The photon is the excitation of the EM field, and this excitations propagates as a wave when we talk about EM radiation. Emphasis is on the radiation.

So even when we are in vacuum (even like in the voids of intergalactic space), the EM field still permeates all of it. It is not empty. It is said as you say that light can travel through this void because the fields all permeate it.

What is confusing as you say is that people usually talk about media that are required for certain waves like sound to travel through like sound travels through air or water.

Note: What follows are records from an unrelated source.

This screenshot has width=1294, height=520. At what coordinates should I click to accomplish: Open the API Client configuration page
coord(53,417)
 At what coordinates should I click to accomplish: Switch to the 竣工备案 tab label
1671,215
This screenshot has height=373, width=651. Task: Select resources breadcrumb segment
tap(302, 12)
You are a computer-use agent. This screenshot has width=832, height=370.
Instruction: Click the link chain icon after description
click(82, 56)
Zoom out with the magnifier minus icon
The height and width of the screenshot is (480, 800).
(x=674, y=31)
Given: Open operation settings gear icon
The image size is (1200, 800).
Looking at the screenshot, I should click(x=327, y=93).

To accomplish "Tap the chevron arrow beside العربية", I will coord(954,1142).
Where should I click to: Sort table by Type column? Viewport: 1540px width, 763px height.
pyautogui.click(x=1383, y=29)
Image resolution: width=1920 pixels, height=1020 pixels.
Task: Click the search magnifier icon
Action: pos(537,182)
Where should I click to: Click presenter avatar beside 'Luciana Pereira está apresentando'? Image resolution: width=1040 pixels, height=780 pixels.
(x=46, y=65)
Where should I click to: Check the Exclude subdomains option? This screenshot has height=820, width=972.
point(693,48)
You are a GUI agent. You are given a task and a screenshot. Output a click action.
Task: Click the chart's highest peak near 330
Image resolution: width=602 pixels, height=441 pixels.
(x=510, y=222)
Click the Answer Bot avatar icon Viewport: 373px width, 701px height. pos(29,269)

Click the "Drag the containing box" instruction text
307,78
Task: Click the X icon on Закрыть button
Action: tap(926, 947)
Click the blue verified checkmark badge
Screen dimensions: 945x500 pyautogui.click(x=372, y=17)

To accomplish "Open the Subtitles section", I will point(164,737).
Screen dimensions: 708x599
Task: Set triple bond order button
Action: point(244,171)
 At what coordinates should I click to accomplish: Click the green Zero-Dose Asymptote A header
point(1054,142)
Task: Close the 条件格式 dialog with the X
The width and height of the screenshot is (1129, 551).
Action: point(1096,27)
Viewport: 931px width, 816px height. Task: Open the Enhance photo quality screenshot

Air and water are made up of particles of matter, and in everyday life we call these media.

The Michelson–Morley experiment was an attempt to detect the existence of the luminiferous aether, a supposed medium permeating space that was thought to be the carrier of light waves.

https://en.wikipedia.org/wiki/Michelson%E2%80%93Morley_experiment

You mention the Michelson-Morley experiment, and it proved that there was no ordinary medium (meaning made up of matter particles) that light would travel through.

The other very nice example of this is gravitational waves, they too do not need any physical medium (made up of matter particles) to propagate, since they themselves are the stretching and squeezing of spacetime itself. This radiation travels through empty space of course, because it is the wave that exist and propagates in spacetime itself.

So yours is a beautiful example because today we know that not only EM waves but gravitational waves too propagate through vacuum without the need of a medium (made up of matter particles), just because both are propagating excitations and distortions of the underlying fields and spacetime itself.